En un último intento por captar las mejores fotos posibles, Emilio Morenatti se desplazó a un rompeolas con mejor visibilidad, un lugar en el que también se ubicó un equipo de RTVE y del que ambos fueron desalojados por la Policía. “Los agentes nos dijeron que el juez había ordenado que abandonásemos el lugar y tuvimos que irnos”, relata el fotógrafo de AP.

Las maniobras que utilizó la Delegación del Gobierno en Canarias para entorpecer la cobertura gráfica en este caso son similares a las usadas en puertos andaluces, en años anteriores: evitar dar datos concisos sobre rescates y desembarcos; elegir lugares de difícil acceso; esperar a que no haya luz para complicar la toma de imágenes; apostar a los periodistas en lugares con poca o nula visibilidad; colocar obstáculos físicos en el tiro de cámara; aducir supuestos protocolos de seguridad, ahora con la excusa añadida de la pandemia…

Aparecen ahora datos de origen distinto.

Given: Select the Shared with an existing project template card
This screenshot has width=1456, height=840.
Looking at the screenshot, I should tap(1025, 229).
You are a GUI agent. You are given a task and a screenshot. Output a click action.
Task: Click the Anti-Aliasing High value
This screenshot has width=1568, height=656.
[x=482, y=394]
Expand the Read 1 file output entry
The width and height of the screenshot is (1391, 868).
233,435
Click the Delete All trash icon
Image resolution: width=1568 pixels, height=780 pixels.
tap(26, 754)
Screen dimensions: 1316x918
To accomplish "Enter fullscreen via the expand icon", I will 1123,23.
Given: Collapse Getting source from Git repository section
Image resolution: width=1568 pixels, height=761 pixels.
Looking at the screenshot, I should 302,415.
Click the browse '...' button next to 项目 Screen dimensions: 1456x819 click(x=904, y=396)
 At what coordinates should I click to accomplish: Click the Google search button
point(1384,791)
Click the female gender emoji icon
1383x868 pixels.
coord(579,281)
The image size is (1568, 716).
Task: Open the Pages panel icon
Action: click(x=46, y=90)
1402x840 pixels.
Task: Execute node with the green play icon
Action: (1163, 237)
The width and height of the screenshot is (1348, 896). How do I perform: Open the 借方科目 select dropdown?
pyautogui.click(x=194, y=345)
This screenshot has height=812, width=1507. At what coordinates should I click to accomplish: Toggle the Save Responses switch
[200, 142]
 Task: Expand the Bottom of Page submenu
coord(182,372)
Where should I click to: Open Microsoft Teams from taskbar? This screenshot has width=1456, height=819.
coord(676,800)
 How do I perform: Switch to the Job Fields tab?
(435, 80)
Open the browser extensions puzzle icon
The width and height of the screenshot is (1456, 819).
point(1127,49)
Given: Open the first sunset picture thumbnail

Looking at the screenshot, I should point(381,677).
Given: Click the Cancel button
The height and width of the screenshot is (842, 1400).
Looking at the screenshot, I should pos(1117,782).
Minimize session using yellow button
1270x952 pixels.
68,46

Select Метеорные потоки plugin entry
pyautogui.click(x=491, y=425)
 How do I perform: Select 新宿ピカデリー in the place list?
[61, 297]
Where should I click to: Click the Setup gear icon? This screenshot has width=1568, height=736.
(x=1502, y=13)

El entorpecimiento a la labor de la prensa gráfica no es solo material, también es argumental. Se culpa a los periodistas de buscar imágenes morbosas y se les dice que las autoridades están para proteger la dignidad de los migrantes y refugiados. “Buscáis carnaza”, comenta Emilio Morenatti que le llegaron a espetar. “Yo no quiero hacer fotos de cadáveres, yo quiero hacer fotos que enseñen lo que sucede y que muevan conciencias… además, este argumento no se sostiene, porque no es que no me dejasen fotografiar a los muertos, es que tampoco me dejaron fotografiar a los vivos”, añade el fotorreportero de AP.